### To do:
Exactness is required. Restate every entry as written.

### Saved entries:
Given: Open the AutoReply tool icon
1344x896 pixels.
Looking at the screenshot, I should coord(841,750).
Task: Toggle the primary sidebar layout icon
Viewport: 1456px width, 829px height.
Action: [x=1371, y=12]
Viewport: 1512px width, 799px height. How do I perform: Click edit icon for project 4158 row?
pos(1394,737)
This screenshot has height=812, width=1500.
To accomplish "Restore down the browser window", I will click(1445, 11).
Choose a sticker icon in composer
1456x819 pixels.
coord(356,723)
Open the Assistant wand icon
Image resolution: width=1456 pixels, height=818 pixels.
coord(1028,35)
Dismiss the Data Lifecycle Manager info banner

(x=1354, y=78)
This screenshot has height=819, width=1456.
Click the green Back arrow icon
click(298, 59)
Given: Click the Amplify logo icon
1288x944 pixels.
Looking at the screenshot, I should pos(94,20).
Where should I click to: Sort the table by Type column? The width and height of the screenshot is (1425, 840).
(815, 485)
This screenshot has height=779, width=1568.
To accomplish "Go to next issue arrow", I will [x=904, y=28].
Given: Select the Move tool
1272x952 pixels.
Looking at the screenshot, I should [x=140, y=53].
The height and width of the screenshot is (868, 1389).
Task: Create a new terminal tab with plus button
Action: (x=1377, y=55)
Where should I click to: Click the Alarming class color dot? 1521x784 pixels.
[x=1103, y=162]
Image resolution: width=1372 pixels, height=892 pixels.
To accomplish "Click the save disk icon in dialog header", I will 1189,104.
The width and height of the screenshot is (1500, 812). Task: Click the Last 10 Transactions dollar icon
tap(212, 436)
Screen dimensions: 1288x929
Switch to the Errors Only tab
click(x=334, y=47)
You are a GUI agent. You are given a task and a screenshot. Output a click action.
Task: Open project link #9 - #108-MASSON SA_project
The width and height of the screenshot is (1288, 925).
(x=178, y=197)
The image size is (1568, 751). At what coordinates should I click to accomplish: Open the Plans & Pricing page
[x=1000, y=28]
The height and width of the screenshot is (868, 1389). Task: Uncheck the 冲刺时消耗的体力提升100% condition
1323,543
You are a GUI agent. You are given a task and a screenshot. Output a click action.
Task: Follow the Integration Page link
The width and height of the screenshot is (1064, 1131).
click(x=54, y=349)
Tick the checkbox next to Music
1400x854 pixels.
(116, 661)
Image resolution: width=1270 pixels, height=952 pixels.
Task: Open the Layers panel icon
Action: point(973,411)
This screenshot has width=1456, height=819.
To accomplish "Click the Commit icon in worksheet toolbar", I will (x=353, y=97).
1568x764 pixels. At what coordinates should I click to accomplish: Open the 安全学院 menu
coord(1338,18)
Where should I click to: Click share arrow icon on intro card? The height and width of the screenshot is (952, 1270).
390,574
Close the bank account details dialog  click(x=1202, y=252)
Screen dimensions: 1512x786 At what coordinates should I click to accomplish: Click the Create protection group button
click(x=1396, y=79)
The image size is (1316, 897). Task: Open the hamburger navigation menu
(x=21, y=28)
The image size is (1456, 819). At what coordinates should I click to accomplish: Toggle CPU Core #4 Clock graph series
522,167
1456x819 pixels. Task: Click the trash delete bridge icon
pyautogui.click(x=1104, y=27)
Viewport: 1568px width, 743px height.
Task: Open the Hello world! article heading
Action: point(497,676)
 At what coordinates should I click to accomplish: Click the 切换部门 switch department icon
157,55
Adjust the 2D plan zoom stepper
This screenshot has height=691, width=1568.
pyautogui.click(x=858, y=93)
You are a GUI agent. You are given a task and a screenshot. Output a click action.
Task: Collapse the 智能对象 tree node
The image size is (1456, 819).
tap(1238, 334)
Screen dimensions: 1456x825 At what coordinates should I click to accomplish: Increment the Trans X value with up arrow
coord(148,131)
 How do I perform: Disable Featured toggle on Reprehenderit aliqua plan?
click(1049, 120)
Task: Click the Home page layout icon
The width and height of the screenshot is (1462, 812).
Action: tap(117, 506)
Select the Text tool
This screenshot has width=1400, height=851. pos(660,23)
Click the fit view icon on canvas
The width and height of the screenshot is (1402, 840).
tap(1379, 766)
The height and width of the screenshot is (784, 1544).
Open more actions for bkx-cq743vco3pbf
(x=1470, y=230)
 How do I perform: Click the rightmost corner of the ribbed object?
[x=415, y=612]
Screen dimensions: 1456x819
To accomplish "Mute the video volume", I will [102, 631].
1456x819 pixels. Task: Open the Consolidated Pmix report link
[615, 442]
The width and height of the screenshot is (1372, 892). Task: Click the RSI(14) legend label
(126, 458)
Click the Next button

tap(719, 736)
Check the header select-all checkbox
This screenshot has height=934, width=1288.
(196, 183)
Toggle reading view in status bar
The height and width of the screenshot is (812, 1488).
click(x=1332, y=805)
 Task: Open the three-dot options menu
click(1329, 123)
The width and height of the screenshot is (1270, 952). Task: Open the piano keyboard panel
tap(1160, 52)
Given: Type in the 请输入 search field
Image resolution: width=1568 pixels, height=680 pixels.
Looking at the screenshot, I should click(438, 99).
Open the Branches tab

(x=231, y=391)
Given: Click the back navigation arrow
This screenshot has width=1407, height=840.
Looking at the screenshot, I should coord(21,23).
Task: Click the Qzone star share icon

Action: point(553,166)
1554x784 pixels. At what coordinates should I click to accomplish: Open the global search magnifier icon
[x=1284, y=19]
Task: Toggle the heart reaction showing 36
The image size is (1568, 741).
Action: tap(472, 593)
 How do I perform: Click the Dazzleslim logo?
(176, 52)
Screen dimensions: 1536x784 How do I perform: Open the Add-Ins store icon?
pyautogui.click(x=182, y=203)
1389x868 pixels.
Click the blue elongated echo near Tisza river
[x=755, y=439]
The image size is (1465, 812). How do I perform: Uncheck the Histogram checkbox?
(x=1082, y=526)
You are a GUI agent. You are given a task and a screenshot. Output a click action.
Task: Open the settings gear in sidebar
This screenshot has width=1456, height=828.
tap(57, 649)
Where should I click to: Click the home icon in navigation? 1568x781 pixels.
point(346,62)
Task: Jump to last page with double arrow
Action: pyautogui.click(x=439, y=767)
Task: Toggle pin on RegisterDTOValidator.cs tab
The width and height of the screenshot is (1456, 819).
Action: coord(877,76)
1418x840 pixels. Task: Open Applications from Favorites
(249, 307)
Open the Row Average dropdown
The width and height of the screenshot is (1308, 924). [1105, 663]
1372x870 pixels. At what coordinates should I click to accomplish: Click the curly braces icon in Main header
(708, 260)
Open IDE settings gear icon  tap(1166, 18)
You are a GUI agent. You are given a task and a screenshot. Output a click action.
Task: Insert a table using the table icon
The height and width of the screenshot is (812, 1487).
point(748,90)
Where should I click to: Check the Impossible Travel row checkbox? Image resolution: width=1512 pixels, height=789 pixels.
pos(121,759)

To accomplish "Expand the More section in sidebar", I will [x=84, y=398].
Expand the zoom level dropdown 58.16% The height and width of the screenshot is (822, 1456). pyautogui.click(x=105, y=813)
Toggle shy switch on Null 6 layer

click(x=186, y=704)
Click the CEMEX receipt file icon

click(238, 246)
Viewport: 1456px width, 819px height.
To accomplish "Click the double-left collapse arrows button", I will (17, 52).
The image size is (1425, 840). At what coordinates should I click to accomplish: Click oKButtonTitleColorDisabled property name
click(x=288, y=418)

### Expected output:
Given: Open the AutoReply tool icon
1344x896 pixels.
Looking at the screenshot, I should coord(841,750).
Task: Toggle the primary sidebar layout icon
Viewport: 1456px width, 829px height.
Action: [x=1371, y=12]
Viewport: 1512px width, 799px height. How do I perform: Click edit icon for project 4158 row?
pos(1394,737)
This screenshot has height=812, width=1500.
To accomplish "Restore down the browser window", I will click(1445, 11).
Choose a sticker icon in composer
1456x819 pixels.
coord(356,723)
Open the Assistant wand icon
Image resolution: width=1456 pixels, height=818 pixels.
coord(1028,35)
Dismiss the Data Lifecycle Manager info banner

(x=1354, y=78)
This screenshot has height=819, width=1456.
Click the green Back arrow icon
click(298, 59)
Given: Click the Amplify logo icon
1288x944 pixels.
Looking at the screenshot, I should pos(94,20).
Where should I click to: Sort the table by Type column? The width and height of the screenshot is (1425, 840).
(815, 485)
This screenshot has height=779, width=1568.
To accomplish "Go to next issue arrow", I will [x=904, y=28].
Given: Select the Move tool
1272x952 pixels.
Looking at the screenshot, I should [x=140, y=53].
The height and width of the screenshot is (868, 1389).
Task: Create a new terminal tab with plus button
Action: (x=1377, y=55)
Where should I click to: Click the Alarming class color dot? 1521x784 pixels.
[x=1103, y=162]
Image resolution: width=1372 pixels, height=892 pixels.
To accomplish "Click the save disk icon in dialog header", I will 1189,104.
The width and height of the screenshot is (1500, 812). Task: Click the Last 10 Transactions dollar icon
tap(212, 436)
Screen dimensions: 1288x929
Switch to the Errors Only tab
click(x=334, y=47)
You are a GUI agent. You are given a task and a screenshot. Output a click action.
Task: Open project link #9 - #108-MASSON SA_project
The width and height of the screenshot is (1288, 925).
(x=178, y=197)
The image size is (1568, 751). At what coordinates should I click to accomplish: Open the Plans & Pricing page
[x=1000, y=28]
The height and width of the screenshot is (868, 1389). Task: Uncheck the 冲刺时消耗的体力提升100% condition
1323,543
You are a GUI agent. You are given a task and a screenshot. Output a click action.
Task: Follow the Integration Page link
The width and height of the screenshot is (1064, 1131).
click(x=54, y=349)
Tick the checkbox next to Music
1400x854 pixels.
(116, 661)
Image resolution: width=1270 pixels, height=952 pixels.
Task: Open the Layers panel icon
Action: point(973,411)
This screenshot has width=1456, height=819.
To accomplish "Click the Commit icon in worksheet toolbar", I will (x=353, y=97).
1568x764 pixels. At what coordinates should I click to accomplish: Open the 安全学院 menu
coord(1338,18)
Where should I click to: Click share arrow icon on intro card? The height and width of the screenshot is (952, 1270).
390,574
Close the bank account details dialog  click(x=1202, y=252)
Screen dimensions: 1512x786 At what coordinates should I click to accomplish: Click the Create protection group button
click(x=1396, y=79)
The image size is (1316, 897). Task: Open the hamburger navigation menu
(x=21, y=28)
The image size is (1456, 819). At what coordinates should I click to accomplish: Toggle CPU Core #4 Clock graph series
522,167
1456x819 pixels. Task: Click the trash delete bridge icon
pyautogui.click(x=1104, y=27)
Viewport: 1568px width, 743px height.
Task: Open the Hello world! article heading
Action: point(497,676)
 At what coordinates should I click to accomplish: Click the 切换部门 switch department icon
157,55
Adjust the 2D plan zoom stepper
This screenshot has height=691, width=1568.
pyautogui.click(x=858, y=93)
You are a GUI agent. You are given a task and a screenshot. Output a click action.
Task: Collapse the 智能对象 tree node
The image size is (1456, 819).
tap(1238, 334)
Screen dimensions: 1456x825 At what coordinates should I click to accomplish: Increment the Trans X value with up arrow
coord(148,131)
 How do I perform: Disable Featured toggle on Reprehenderit aliqua plan?
click(1049, 120)
Task: Click the Home page layout icon
The width and height of the screenshot is (1462, 812).
Action: tap(117, 506)
Select the Text tool
This screenshot has width=1400, height=851. pos(660,23)
Click the fit view icon on canvas
The width and height of the screenshot is (1402, 840).
tap(1379, 766)
The height and width of the screenshot is (784, 1544).
Open more actions for bkx-cq743vco3pbf
(x=1470, y=230)
 How do I perform: Click the rightmost corner of the ribbed object?
[x=415, y=612]
Screen dimensions: 1456x819
To accomplish "Mute the video volume", I will [102, 631].
1456x819 pixels. Task: Open the Consolidated Pmix report link
[615, 442]
The width and height of the screenshot is (1372, 892). Task: Click the RSI(14) legend label
(126, 458)
Click the Next button

tap(719, 736)
Check the header select-all checkbox
This screenshot has height=934, width=1288.
(196, 183)
Toggle reading view in status bar
The height and width of the screenshot is (812, 1488).
click(x=1332, y=805)
 Task: Open the three-dot options menu
click(1329, 123)
The width and height of the screenshot is (1270, 952). Task: Open the piano keyboard panel
tap(1160, 52)
Given: Type in the 请输入 search field
Image resolution: width=1568 pixels, height=680 pixels.
Looking at the screenshot, I should click(438, 99).
Open the Branches tab

(x=231, y=391)
Given: Click the back navigation arrow
This screenshot has width=1407, height=840.
Looking at the screenshot, I should coord(21,23).
Task: Click the Qzone star share icon

Action: point(553,166)
1554x784 pixels. At what coordinates should I click to accomplish: Open the global search magnifier icon
[x=1284, y=19]
Task: Toggle the heart reaction showing 36
The image size is (1568, 741).
Action: tap(472, 593)
 How do I perform: Click the Dazzleslim logo?
(176, 52)
Screen dimensions: 1536x784 How do I perform: Open the Add-Ins store icon?
pyautogui.click(x=182, y=203)
1389x868 pixels.
Click the blue elongated echo near Tisza river
[x=755, y=439]
The image size is (1465, 812). How do I perform: Uncheck the Histogram checkbox?
(x=1082, y=526)
You are a GUI agent. You are given a task and a screenshot. Output a click action.
Task: Open the settings gear in sidebar
This screenshot has width=1456, height=828.
tap(57, 649)
Where should I click to: Click the home icon in navigation? 1568x781 pixels.
point(346,62)
Task: Jump to last page with double arrow
Action: pyautogui.click(x=439, y=767)
Task: Toggle pin on RegisterDTOValidator.cs tab
The width and height of the screenshot is (1456, 819).
Action: coord(877,76)
1418x840 pixels. Task: Open Applications from Favorites
(249, 307)
Open the Row Average dropdown
The width and height of the screenshot is (1308, 924). [1105, 663]
1372x870 pixels. At what coordinates should I click to accomplish: Click the curly braces icon in Main header
(708, 260)
Open IDE settings gear icon  tap(1166, 18)
You are a GUI agent. You are given a task and a screenshot. Output a click action.
Task: Insert a table using the table icon
The height and width of the screenshot is (812, 1487).
point(748,90)
Where should I click to: Check the Impossible Travel row checkbox? Image resolution: width=1512 pixels, height=789 pixels.
pos(121,759)

To accomplish "Expand the More section in sidebar", I will [x=84, y=398].
Expand the zoom level dropdown 58.16% The height and width of the screenshot is (822, 1456). pyautogui.click(x=105, y=813)
Toggle shy switch on Null 6 layer

click(x=186, y=704)
Click the CEMEX receipt file icon

click(238, 246)
Viewport: 1456px width, 819px height.
To accomplish "Click the double-left collapse arrows button", I will (17, 52).
The image size is (1425, 840). At what coordinates should I click to accomplish: Click oKButtonTitleColorDisabled property name
click(x=288, y=418)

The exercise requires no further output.